- _Action item_: Your output should consist solely of the lines from the one with "Image resolution: width=488" through the end of the records, reproduced exactly, both ends included.

Records from a dataset
——

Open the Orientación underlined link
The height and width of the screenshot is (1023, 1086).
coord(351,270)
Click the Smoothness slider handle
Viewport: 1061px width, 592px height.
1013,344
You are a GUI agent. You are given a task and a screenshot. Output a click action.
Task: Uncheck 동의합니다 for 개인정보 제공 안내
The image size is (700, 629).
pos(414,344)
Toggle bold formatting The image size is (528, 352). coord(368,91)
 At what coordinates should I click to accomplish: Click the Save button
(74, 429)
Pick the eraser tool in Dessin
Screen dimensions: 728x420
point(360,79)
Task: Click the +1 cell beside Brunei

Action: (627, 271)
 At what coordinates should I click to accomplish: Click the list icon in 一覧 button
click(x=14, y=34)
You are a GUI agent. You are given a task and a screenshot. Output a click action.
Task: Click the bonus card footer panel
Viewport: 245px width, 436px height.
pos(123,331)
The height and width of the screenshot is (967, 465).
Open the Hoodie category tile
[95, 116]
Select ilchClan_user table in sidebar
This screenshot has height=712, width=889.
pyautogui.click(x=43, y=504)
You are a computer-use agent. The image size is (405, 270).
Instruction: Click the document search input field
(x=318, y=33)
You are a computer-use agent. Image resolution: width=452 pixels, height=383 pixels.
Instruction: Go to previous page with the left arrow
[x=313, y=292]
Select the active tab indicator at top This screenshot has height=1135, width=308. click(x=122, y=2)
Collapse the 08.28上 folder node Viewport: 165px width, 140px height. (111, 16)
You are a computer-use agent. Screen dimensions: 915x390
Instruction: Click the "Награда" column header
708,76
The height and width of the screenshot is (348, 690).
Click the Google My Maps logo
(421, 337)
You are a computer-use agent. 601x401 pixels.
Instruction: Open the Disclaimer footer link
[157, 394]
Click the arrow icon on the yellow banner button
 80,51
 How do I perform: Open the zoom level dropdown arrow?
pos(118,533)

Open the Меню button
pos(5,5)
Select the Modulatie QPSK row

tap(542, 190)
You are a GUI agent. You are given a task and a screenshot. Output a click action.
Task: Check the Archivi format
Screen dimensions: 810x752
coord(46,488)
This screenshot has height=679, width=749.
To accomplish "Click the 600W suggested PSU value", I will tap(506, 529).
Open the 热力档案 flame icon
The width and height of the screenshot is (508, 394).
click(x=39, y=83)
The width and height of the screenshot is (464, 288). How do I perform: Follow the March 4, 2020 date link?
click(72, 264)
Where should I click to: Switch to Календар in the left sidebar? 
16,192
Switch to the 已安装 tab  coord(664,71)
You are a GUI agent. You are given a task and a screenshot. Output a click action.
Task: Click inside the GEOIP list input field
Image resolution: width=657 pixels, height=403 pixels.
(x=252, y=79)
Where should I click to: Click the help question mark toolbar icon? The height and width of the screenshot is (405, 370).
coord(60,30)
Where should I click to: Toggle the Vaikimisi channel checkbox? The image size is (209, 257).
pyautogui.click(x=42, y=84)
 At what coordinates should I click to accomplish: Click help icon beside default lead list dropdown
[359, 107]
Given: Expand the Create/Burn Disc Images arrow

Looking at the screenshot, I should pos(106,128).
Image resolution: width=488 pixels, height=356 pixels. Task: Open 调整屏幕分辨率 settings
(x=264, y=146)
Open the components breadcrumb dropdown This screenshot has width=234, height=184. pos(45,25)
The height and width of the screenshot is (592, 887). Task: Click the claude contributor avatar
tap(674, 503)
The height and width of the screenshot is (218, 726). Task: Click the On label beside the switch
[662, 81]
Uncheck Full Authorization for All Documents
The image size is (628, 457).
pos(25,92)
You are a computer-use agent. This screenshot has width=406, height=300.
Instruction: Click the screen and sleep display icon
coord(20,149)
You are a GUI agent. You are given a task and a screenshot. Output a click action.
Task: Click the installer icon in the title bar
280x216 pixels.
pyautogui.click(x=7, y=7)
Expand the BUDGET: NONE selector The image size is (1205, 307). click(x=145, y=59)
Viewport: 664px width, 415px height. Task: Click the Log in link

——

- _Response area_:
Image resolution: width=488 pixels, height=356 pixels. Task: Open 调整屏幕分辨率 settings
(x=264, y=146)
Open the components breadcrumb dropdown This screenshot has width=234, height=184. pos(45,25)
The height and width of the screenshot is (592, 887). Task: Click the claude contributor avatar
tap(674, 503)
The height and width of the screenshot is (218, 726). Task: Click the On label beside the switch
[662, 81]
Uncheck Full Authorization for All Documents
The image size is (628, 457).
pos(25,92)
You are a computer-use agent. This screenshot has width=406, height=300.
Instruction: Click the screen and sleep display icon
coord(20,149)
You are a GUI agent. You are given a task and a screenshot. Output a click action.
Task: Click the installer icon in the title bar
280x216 pixels.
pyautogui.click(x=7, y=7)
Expand the BUDGET: NONE selector The image size is (1205, 307). click(x=145, y=59)
Viewport: 664px width, 415px height. Task: Click the Log in link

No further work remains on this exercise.